Falls in death rates and in ventilator use have been observed in other countries too. In the UK, for instance, deaths among Covid-19 patients in hospital fell from 6 per cent in early April to 1.5 per cent in mid-June.

During the early weeks of the pandemic, doctors viewed severe Covid-19 primarily as severe pneumonia with acute respiratory distress syndrome (ARDS) — caused also by myriad other microbes, including the H1N1 influenza virus.

“We now know that Covid-19 is not classical ARDS,” said Sumit Ray, head of critical-care medicine at the Holy Family Hospital, New Delhi.

“The infection may also lead to small clots in blood vessels and other complications. We need to look out for signals of such complications as early as possible.”

Ray added: “As we learn more about a new infection, survival rates improve.”

He underlined that mortality among patients with severe H1N1 was 60 per cent when the infection first emerged. “But by the second season, mortality had dropped to 40-45 per cent, which is typical for all viral ARDS,” he said.

Doctors say that a Covid-19 patient’s survival hinges on, among other factors, the physician’s ability to quickly recognise how the infection is affecting the patient’s physiology and respond with timely interventions.

“It’s like a chess battle — we have to keep an eye on what the virus is doing,” Samavedam said.

Daily blood tests allow the doctors to look out for specific biochemical markers or signatures of trouble.

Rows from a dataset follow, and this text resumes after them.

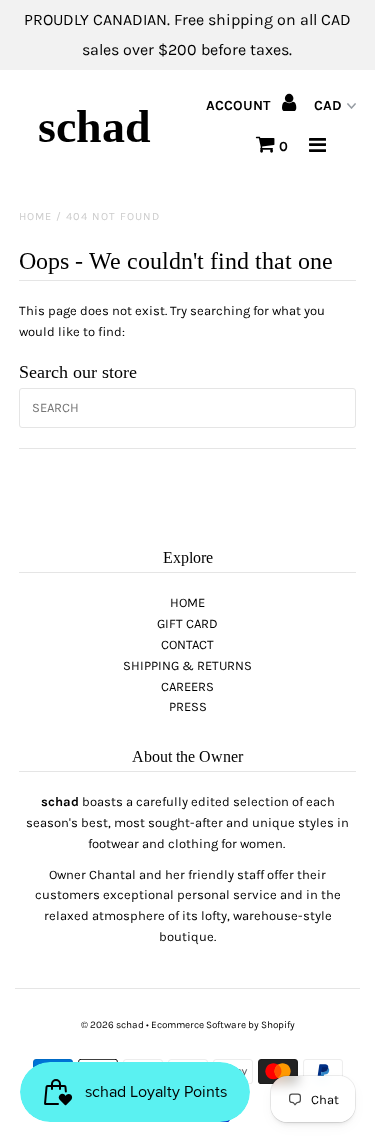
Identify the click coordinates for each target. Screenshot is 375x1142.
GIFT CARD (187, 623)
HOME (187, 602)
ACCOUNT (240, 105)
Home (35, 216)
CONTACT (187, 644)
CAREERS (187, 686)
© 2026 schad (112, 1025)
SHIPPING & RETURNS (187, 665)
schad (94, 126)
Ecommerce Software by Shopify (223, 1025)
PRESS (188, 706)
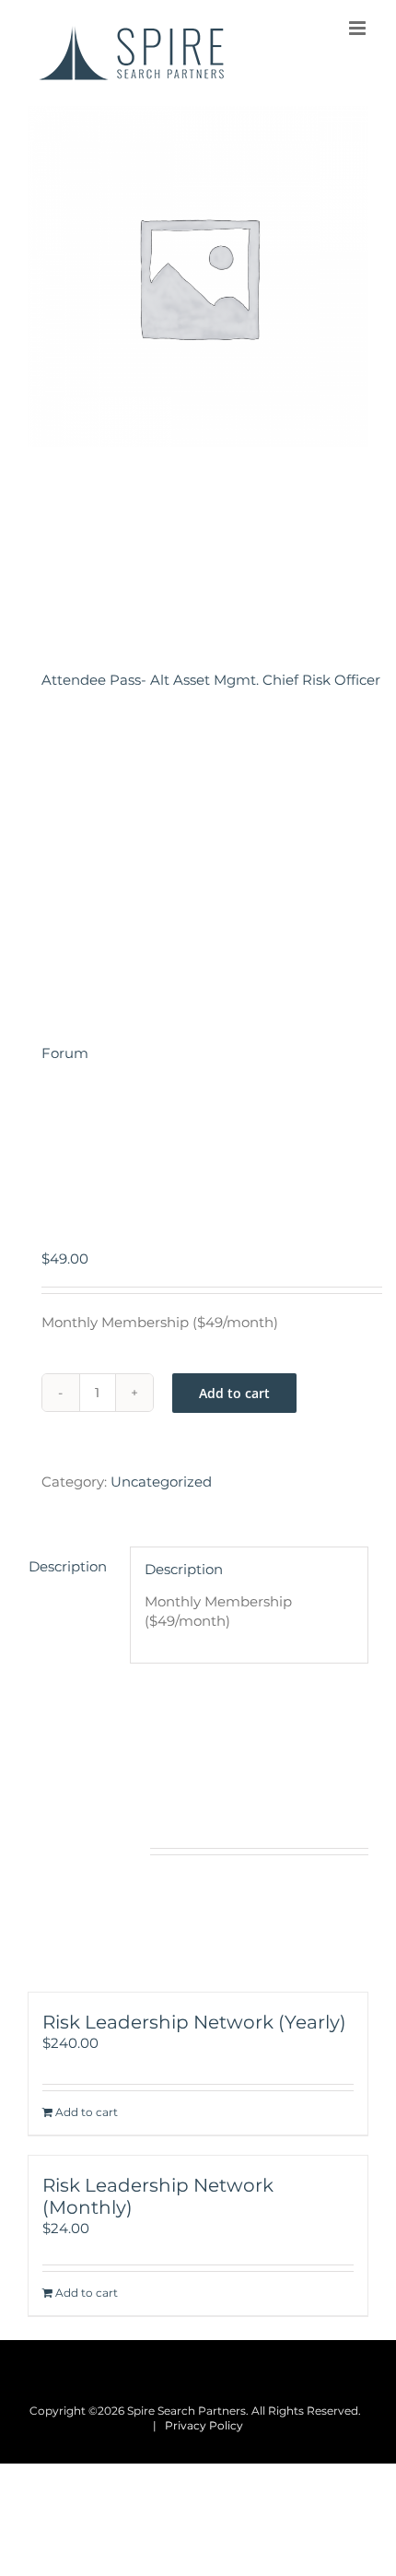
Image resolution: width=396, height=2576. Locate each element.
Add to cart (234, 1393)
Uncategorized (161, 1481)
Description (68, 1566)
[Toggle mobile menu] (358, 28)
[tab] (72, 1566)
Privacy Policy (204, 2425)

If levels of a marker called d-dimer — associated with the risk of blood clots — increases, the doctor gives the patient an anti-clotting drug. If a marker called interleukin-6 — associated with an inflammatory condition called a cytokine storm — increases, the doctor introduces cytokine filters or anti-cytokine-storm drugs. When a marker linked to viral proliferation increases, the doctor administers an anti-viral.

“We calibrate treatment according to the behaviour of the virus,” Samavedam said.

But doctors say that it would be a mistake to infer that the reduced need for ventilators means that Covid-19 patients do not require invasive ventilation at all.

“The challenge is to identify early the patients who need ventilation and offer it in time,” said Shikha Panwar, a critical-care medicine specialist at the Sarvodaya Hospital, Faridabad.

“Most of the critically ill patients recover after non-invasive ventilation or high-flow oxygen. But a small percentage of such patients can’t maintain their oxygen levels through non-invasive oxygen. Denying ventilators to such patients is not justified.”

Panwar recalled a 55-year-old patient who she believed needed invasive ventilation. “But he refused and kept on demanding high-flow oxygen. He survived but his lungs are fibrosed and he still needs extra oxygen a month after discharge,” she said.

Timely invasive ventilation can be crucial, doctors have emphasised amid concern that some patients or their families have been refusing invasive ventilation because of its risks.

“A small subset of Covid-19 patients will need invasive ventilation,” said Ray at the Holy Family Hospital. “The ventilator settings in Covid-19 are slightly different. We’ve learnt that over time.”

In one hospital, a 36-year-old patient in a critical condition refused ventilation for six days, insisting on non-invasive oxygen delivery.

“Finally, we intubated him after the six-day delay but he died six days after intubation,” the patient’s treating doctor said. “We had lost time.”

The health ministry on Sunday recorded 63,490 new Covid-19 cases, which raised the total number of lab-confirmed cases above 2.58 million, of whom 677,444 patients are under medical supervision, over 1.86 million have recovered and 49,980 have died.